• _Goals_
A - Answer these questions from the passage on valuation techniques:
(i) How often can investments valued using a net asset value per share be redeemed?
(ii) What is the maximum weighted average maturity of the instruments held by the money market funds?
(iii) At what level are the commingled funds in equity securities classified?
B - Copy the part of the passage on valuation techniques starting at "Debt securities are" and ending at "model, as applicable.".

• _Document passage_
Valuation Techniques
The following describes the valuation techniques used to measure the fair value of the assets and liabilities shown in the tables above. All investments that are valued using a net asset value per share can be redeemed quarterly with notice not to exceed 90 days.
Money Market Investments
PG&E Corporation and the Utility invest in money market funds that seek to maintain a stable net asset value. These funds invest in high quality, short-term, diversified money market instruments, such as U.S. Treasury bills, U.S. agency securities, certificates of deposit, and commercial paper with a maximum weighted average maturity of 60 days or less. PG&E Corporation’s and the Utility’s investments in these money market funds are valued using unadjusted prices for identical assets in an active market and are thus classified as Level 1. Money market funds are recorded as cash and cash equivalents in the Condensed Consolidated Balance Sheets.
Trust Assets
The assets held by the nuclear decommissioning trusts, the rabbi trusts related to the non-qualified deferred compensation plans, and the long-term disability trust are composed primarily of equity securities, debt securities, and life insurance policies. In general, investments held in the trusts are exposed to various risks, such as interest rate, credit, and market volatility risks.
Equity securities primarily include investments in common stock, which are valued based on unadjusted prices for identical securities in active markets and are classified as Level 1. Equity securities also include commingled funds, which are classified as Level 2, that are valued using a net asset value per share and are composed of equity securities traded publicly on exchanges across multiple industry sectors in the U.S. and other regions of the world. Price quotes for the assets held by these funds are readily observable and available.
Debt securities are primarily composed of U.S. government and agency securities, municipal securities, and other fixed-income securities, including corporate debt securities. U.S. government and agency securities primarily consist of U.S. Treasury securities that are classified as Level 1 because the fair value is determined by observable market prices in active markets. A market approach is generally used to estimate the fair value of debt securities classified as Level 2. Under a market approach, fair values are determined based on evaluated pricing data, such as broker quotes, for similar securities adjusted for observable differences. Significant inputs used in the valuation model generally include benchmark yield curves and issuer spreads. The external credit ratings, coupon rate, and maturity of each security are considered in the valuation model, as applicable.

• _Available data_
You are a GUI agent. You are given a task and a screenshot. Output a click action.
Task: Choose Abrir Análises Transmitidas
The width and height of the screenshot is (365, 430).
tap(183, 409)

• _Expected answers_
A -
(i) Quarterly, with notice not to exceed 90 days.
(ii) 60 days or less.
(iii) Level 2.

B -
Debt securities are primarily composed of U.S. government and agency securities, municipal securities, and other fixed-income securities, including corporate debt securities. U.S. government and agency securities primarily consist of U.S. Treasury securities that are classified as Level 1 because the fair value is determined by observable market prices in active markets. A market approach is generally used to estimate the fair value of debt securities classified as Level 2. Under a market approach, fair values are determined based on evaluated pricing data, such as broker quotes, for similar securities adjusted for observable differences. Significant inputs used in the valuation model generally include benchmark yield curves and issuer spreads. The external credit ratings, coupon rate, and maturity of each security are considered in the valuation model, as applicable.